- Passage to read

===

We'll use the readFile() method to read the file. readFile() takes three arguments -- the name of the file, the format of the file, and a function that will executed when the data from the file is ready (known as a callback).

fs.readFile(filename, 'utf8', analyze);

The use of a callback is very typical of JavaScript, and we'll be seeing many examples of this over the course of the semester. It's also possible to write an "anonymous" function directly as an argument to readFile() but this will make the code a bit harder to follow. Let's take a look at the analyze() function.

function analyze(err, data) {
  if (err) {
    throw err;
  }
  console.log('OK: ' + filename);
  console.log(data);
}

The function takes two arguments: err and data. err will be undefined (unless there's an error) and data will contain all of the text from the file in a String (unless there was an error). If you're not familiar with throw err, take a look at the documentation for throw and try/catch.

Once we’ve gotten the hang of reading and writing files, we can start to think about ways of creating output text based on an input text. For example, we could do something as simple as make a new text with every other word from a source text. To do this, we can split the text up into an array of Strings (with space as a delimiter) and create a new String by appended every other word to it. StringBuffer is good to use in case we are dealing with really long texts.

// Split text by wherever there is a space
var words = data.split(" ");
var everyotherword = '';
for (var i = 0; i < words.length; i+=2) {
  var word = words[i];
  everyotherword += word + ' ';
}

Using the Nigerian Spam as a source text, the result is something like:

On 12th, a contractor the co-orporation, Kingdom Olaf made time
Deposit  twelve months, at US$ (Seventeen Three Hundred fifty
Thousand only) my maturity,I a notification his address but no
After month, sent reminder finally from contract the Pertroleum
co-orporation Mr.Olaf died an accident further found that died
making WILL,and attempts his of was therefore further and
that Olaf

Another thing we might try is to search for every time a certain word appears. The following code examines a text for every time the word “God” appears and keeps the word “God” along with what follows it:

var words = data.split(' ');
for (var i = 0; i < words.length-1; i++) {
  if (words[i] == 'God') {
    console.log(words[i] + ' '  + words[i+1]);
  }
}

The result applied to Genesis from the Bible looks something like:

God Almighty
God forbid
God hath
God did
God hath
God of
God Almighty
God make
God of
God of
God meant
God will

We could also reverse all the characters in a text, by walking through the String backwards. Note how the for loop starts at the end of the String (data.length - 1).

===

- Extracted records
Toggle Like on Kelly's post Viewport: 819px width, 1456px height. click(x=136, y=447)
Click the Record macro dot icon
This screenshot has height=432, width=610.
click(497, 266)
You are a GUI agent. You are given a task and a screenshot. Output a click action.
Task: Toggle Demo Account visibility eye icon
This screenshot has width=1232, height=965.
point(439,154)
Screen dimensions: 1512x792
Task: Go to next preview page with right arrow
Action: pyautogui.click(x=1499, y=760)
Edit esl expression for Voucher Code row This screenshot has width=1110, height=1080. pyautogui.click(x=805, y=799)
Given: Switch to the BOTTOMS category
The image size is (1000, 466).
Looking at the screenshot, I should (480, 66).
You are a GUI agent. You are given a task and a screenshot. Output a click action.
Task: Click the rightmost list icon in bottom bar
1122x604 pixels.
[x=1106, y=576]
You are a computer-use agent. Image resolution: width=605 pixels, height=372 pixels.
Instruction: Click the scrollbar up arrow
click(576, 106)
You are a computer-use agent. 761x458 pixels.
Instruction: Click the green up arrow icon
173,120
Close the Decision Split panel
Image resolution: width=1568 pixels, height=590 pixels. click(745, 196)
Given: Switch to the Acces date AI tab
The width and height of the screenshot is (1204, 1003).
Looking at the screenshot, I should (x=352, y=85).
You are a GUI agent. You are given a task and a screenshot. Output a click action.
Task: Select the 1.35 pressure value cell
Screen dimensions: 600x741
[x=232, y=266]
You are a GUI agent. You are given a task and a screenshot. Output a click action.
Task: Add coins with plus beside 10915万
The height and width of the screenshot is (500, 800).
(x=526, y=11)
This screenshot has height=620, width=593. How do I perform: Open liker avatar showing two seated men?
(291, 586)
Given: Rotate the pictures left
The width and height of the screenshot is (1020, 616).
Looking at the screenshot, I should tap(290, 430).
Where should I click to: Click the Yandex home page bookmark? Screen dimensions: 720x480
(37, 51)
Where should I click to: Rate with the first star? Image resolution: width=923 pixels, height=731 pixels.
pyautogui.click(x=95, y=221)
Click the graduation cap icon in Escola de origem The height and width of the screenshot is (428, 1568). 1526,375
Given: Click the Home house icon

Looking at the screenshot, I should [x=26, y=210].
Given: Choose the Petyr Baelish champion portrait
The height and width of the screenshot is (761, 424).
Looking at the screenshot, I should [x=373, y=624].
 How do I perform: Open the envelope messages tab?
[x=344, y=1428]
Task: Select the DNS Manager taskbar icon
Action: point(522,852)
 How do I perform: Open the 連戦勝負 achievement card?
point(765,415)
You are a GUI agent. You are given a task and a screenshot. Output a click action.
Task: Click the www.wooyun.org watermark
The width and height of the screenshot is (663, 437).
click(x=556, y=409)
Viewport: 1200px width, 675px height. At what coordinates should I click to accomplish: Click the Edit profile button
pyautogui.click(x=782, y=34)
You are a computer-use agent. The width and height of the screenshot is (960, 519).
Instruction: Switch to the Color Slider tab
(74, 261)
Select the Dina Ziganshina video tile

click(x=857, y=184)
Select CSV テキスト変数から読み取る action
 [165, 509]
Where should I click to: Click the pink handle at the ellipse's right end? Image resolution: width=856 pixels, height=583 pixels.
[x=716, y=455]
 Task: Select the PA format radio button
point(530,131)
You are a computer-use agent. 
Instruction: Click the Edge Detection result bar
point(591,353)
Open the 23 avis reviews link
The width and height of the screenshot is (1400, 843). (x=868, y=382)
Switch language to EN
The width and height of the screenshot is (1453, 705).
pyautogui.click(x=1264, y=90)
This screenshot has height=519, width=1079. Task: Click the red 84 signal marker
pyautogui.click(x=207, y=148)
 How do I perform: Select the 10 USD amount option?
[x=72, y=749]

===

- Work to complete
1. Repeat the part of the JavaScript text-processing passage that opens with the words containing "The use of a" and closes with "throw and try/catch.".
2. Keep writing the JavaScript text-processing passage from its last sentence onward.
The records are separate from the JavaScript text-processing passage.

- Answers in order
1.
The use of a callback is very typical of JavaScript, and we'll be seeing many examples of this over the course of the semester. It's also possible to write an "anonymous" function directly as an argument to readFile() but this will make the code a bit harder to follow. Let's take a look at the analyze() function.

function analyze(err, data) {
  if (err) {
    throw err;
  }
  console.log('OK: ' + filename);
  console.log(data);
}

The function takes two arguments: err and data. err will be undefined (unless there's an error) and data will contain all of the text from the file in a String (unless there was an error). If you're not familiar with throw err, take a look at the documentation for throw and try/catch.

2.
// Reverse all the characters in the text
var output = '';
for (var i = data.length-1; i >= 0; i--) {
  output += data.charAt(i);
}

The result applied to the Nigerian Spam looks something like:

rof %5 dna uoy rof %53 dna em rof %06 fo oitar eht ni erahs ot su
rof tnuocca ruoy otni diap eb lliw yenom ehT .refsnart eht rof rovaf
ruoy ni noitartsinimda/etaborp fo rettel dna stnemucod yrassecen eht
niatbo ot dna LLIW eht fo noitaziraton dna gnitfard rof yenrotta na
fo secivres eht yolpme llahs eW .nik fo txen eht sa ecalp ni uoy tup
lliw taht stivadiffa dna stnemucod yrassecen eht eraperp lliw yenrotta

Analysis

We’ll end this week by looking at a basic example of text analysis. We will read in a file, examine some of its statistical properties, and write a report. Our example will compute the Flesch Index (aka Flesch-Kincaid Reading Ease test), a numeric score that indicates the readability of a text. The lower the score, the more difficult the text. The higher, the easier. For example, texts with a score of 90-100 are, say, around the 5th grade level, wheras 0-30 would be for “college graduates”. The result of the test on a few sample texts (the Bible, spam, a New York Times article, and Processing tutorials I’m writing) are displayed to the right.

The Flesch Index is computed as a function of total words, total sentences, and total syllables. It was developed by Dr. Rudolf Flesch and modified by J. P. Kincaid (thus the joint name). Most word processing programs will compute the Flesch Index for you, which provides us with a nice method to check our results.

Flesch Index = 206.835 – 1.015 * (words / sentences) + 84.6 * (syllables / words)

Our pseudo-code will look something like this:

  1. Read input file into String object
  2. Count words
  3. Count syllables
  4. Count sentences
  5. Apply formula
  6. Write out report file

We know we can read in text from a file and store it in a String object as demonstrated in the example above. Now, all we have to do is examine that String object, counting the total words, sentences, and syllables, applying the formula as a final step. To count words, we’ll use split().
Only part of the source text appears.